Enfin, j’ai réussi à l’attraper et j’ai soulevé la visière avec précaution. En dessous se cachait… un hérisson ! Un tout petit hérisson, sérieux et déterminé, qui s’était visiblement approprié l’objet comme s’il s’agissait de sa propriété privée.

Le plus drôle, c’est qu’il ne semblait absolument pas prêt à rendre la casquette. Il s’y accrochait de toutes ses petites pattes et la tirait de toutes ses forces. Je lui ai parlé, comme à un humain :

— Hé, ce n’est pas à toi ! C’est sûrement la casquette préférée de quelqu’un.

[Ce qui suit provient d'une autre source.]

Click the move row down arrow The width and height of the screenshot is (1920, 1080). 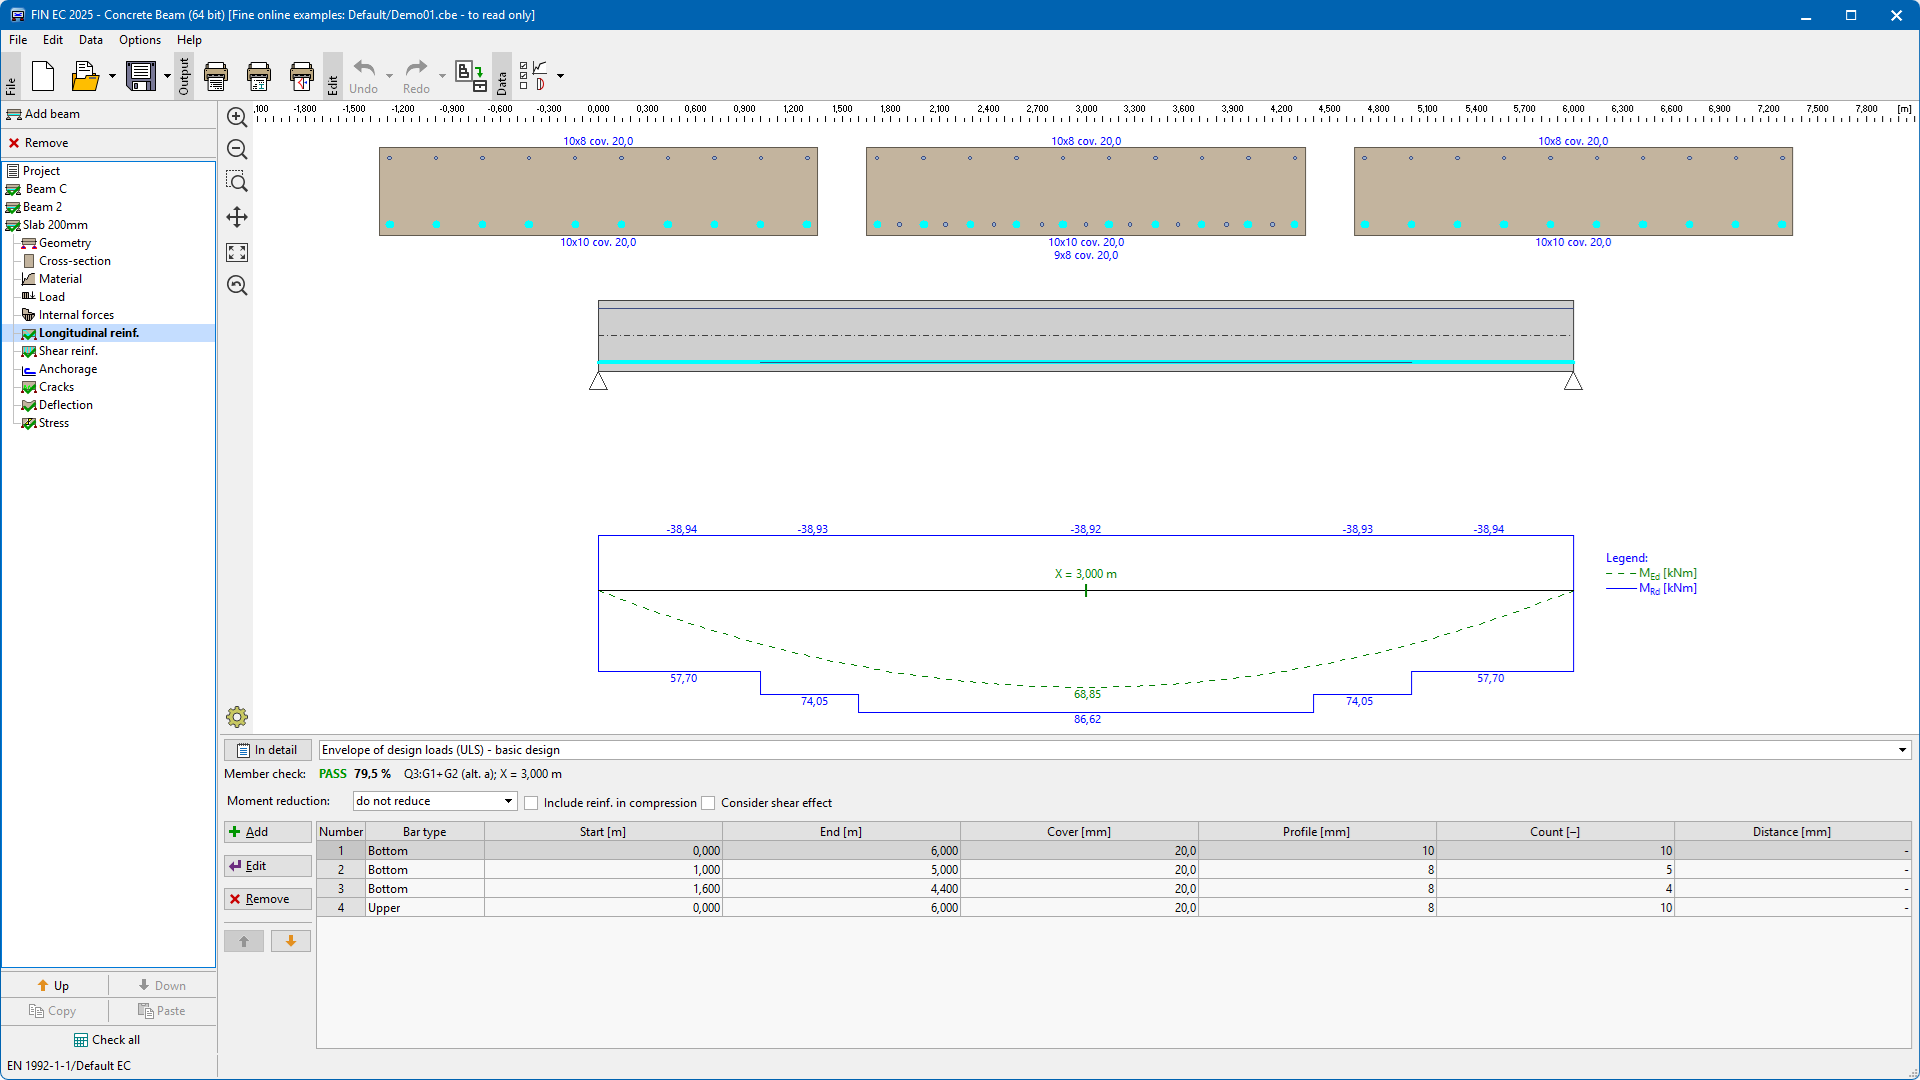[x=291, y=941]
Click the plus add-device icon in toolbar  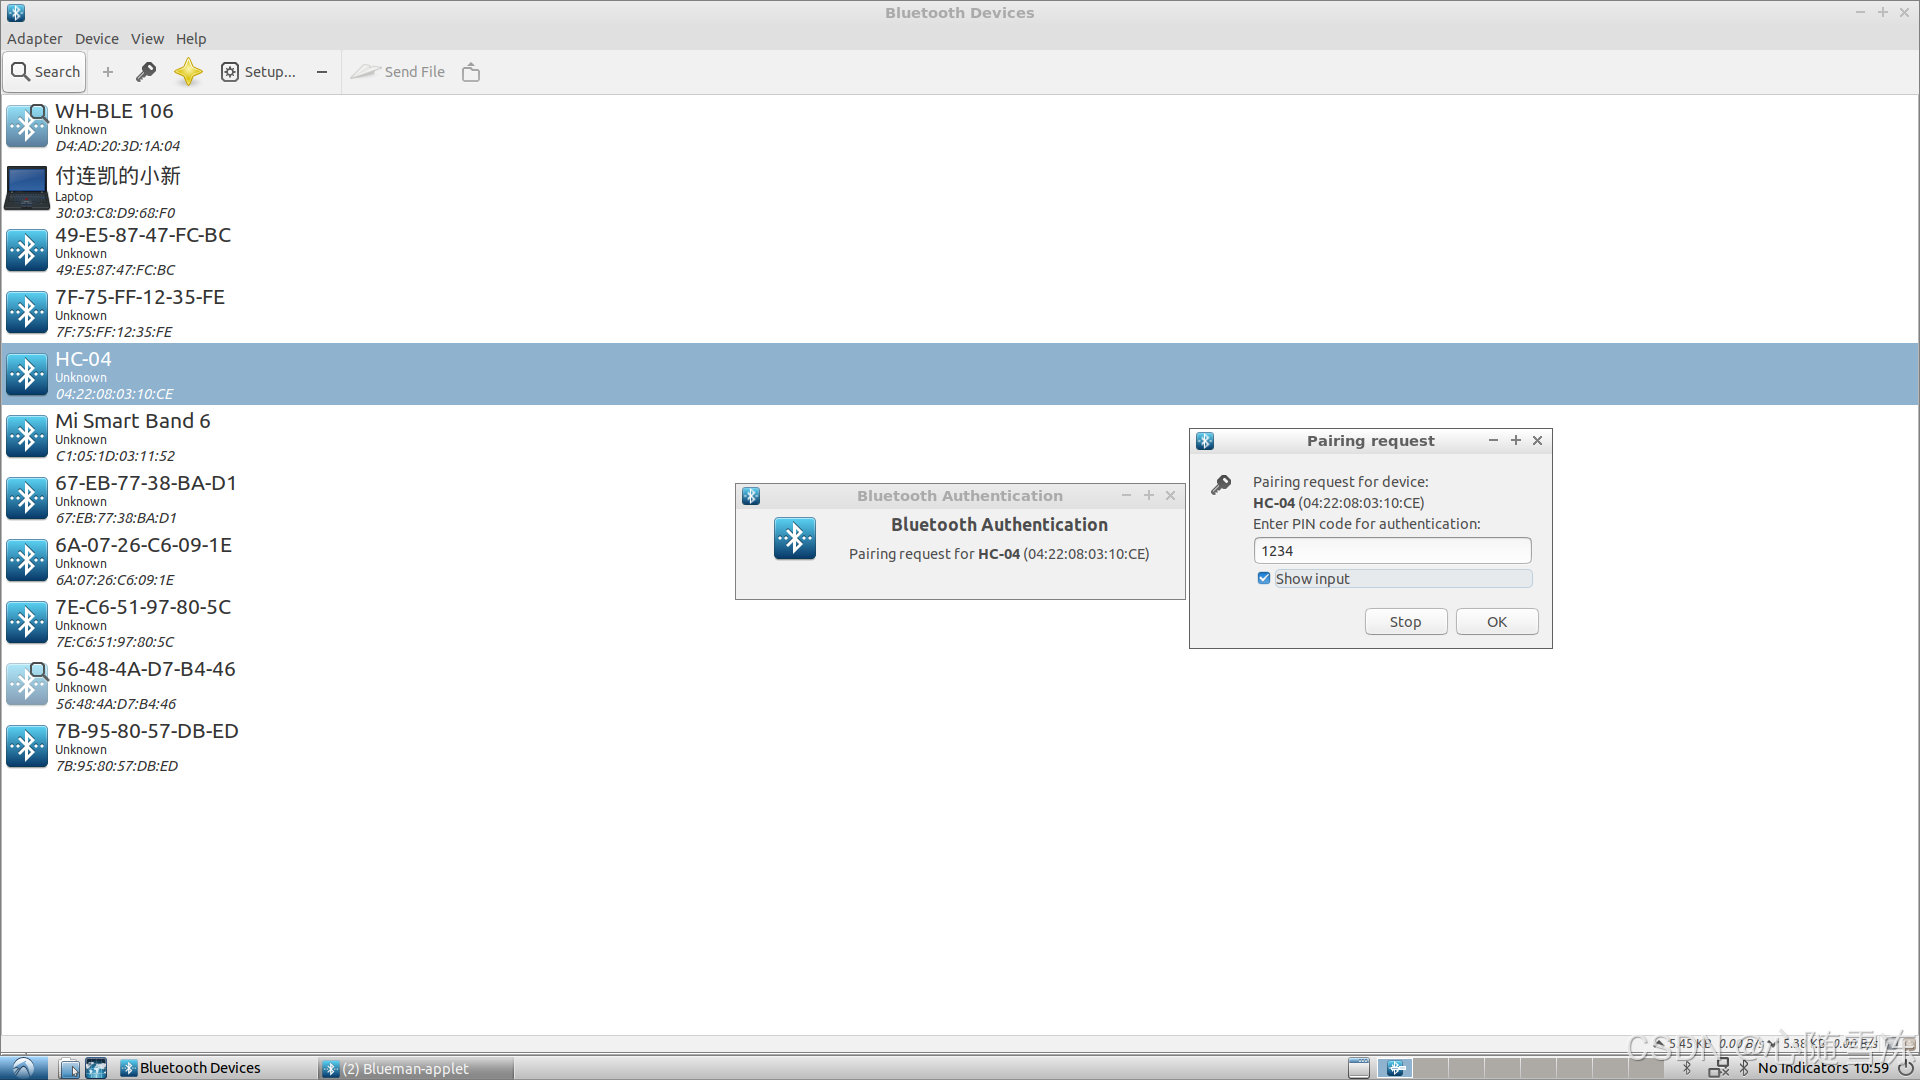[x=108, y=72]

En réponse, le hérisson a soufflé bruyamment et a accéléré le pas. J’ai compris tout de suite que la négociation était inutile.

Nous avons traversé tout le quartier. Les passants se retournaient, incrédules : «Pourquoi cette femme poursuit-elle un hérisson avec une casquette ?» J’imagine déjà la vidéo sur Internet : La guerre du couvre-chef.

Le dénouement fut encore plus hilarant. Le hérisson traîna la casquette jusqu’à une aire de jeux, grimpa dedans et s’installa à l’intérieur comme dans un appartement de luxe, avec visière panoramique et plafond tout doux. Il avait l’air tellement heureux que je n’ai pas eu le cœur de le déranger.

Et me voilà, cadre fatiguée en tailleur strict, debout devant un hérisson qui venait de transformer une vieille casquette en studio design. Je me suis dit : «Et si je faisais pareil ? Trouver un chapeau, m’y cacher et oublier tous mes soucis…»

Mais ensuite, la réalité m’a rattrapée : moi, je dois retourner au travail demain. Le hérisson, lui, non.

Moralité : si vous voyez une casquette qui s’enfuit, pas besoin d’appeler un exorciste. C’est peut-être juste un hérisson qui a trouvé sa nouvelle maison.